_AVAILABLE DATA_
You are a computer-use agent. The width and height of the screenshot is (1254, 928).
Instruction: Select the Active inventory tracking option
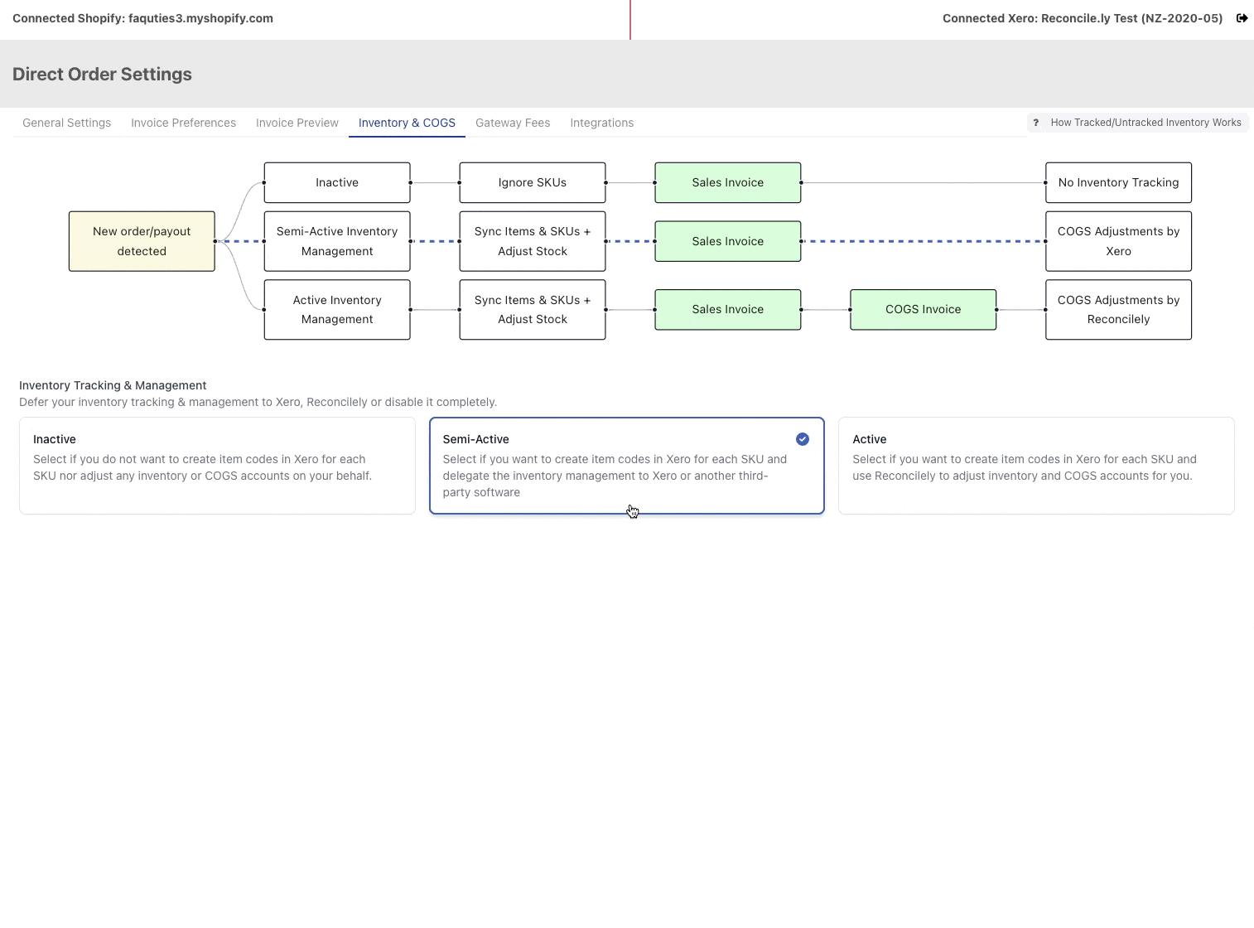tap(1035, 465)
...
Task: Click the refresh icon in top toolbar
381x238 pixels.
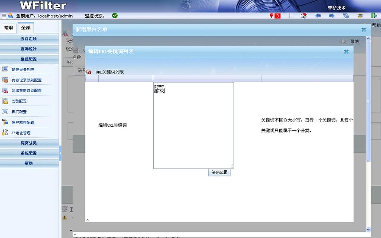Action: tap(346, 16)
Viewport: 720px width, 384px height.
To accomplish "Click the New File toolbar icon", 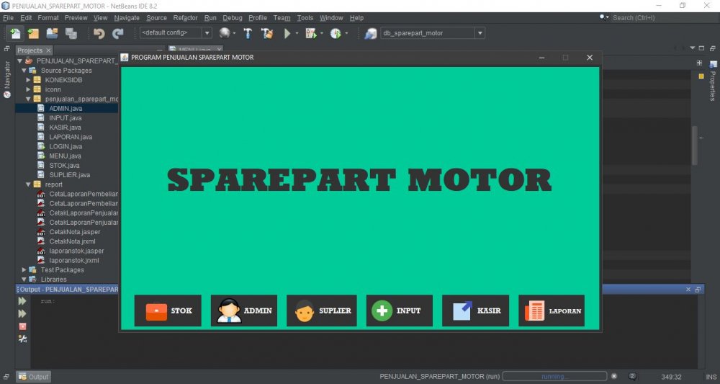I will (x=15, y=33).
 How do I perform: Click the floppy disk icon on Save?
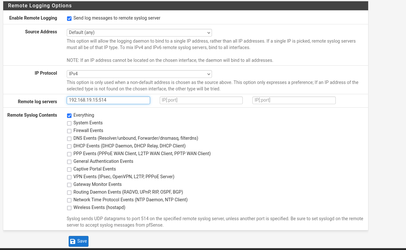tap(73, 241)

_PROBLEM TO SOLVE_
Check each line above for the string "height", then copy the ones that have it.

_OUTPUT FOR THIS EXERCISE_
You are a computer-use agent. The width and height of the screenshot is (1254, 928).
Viewport: 720px width, 384px height.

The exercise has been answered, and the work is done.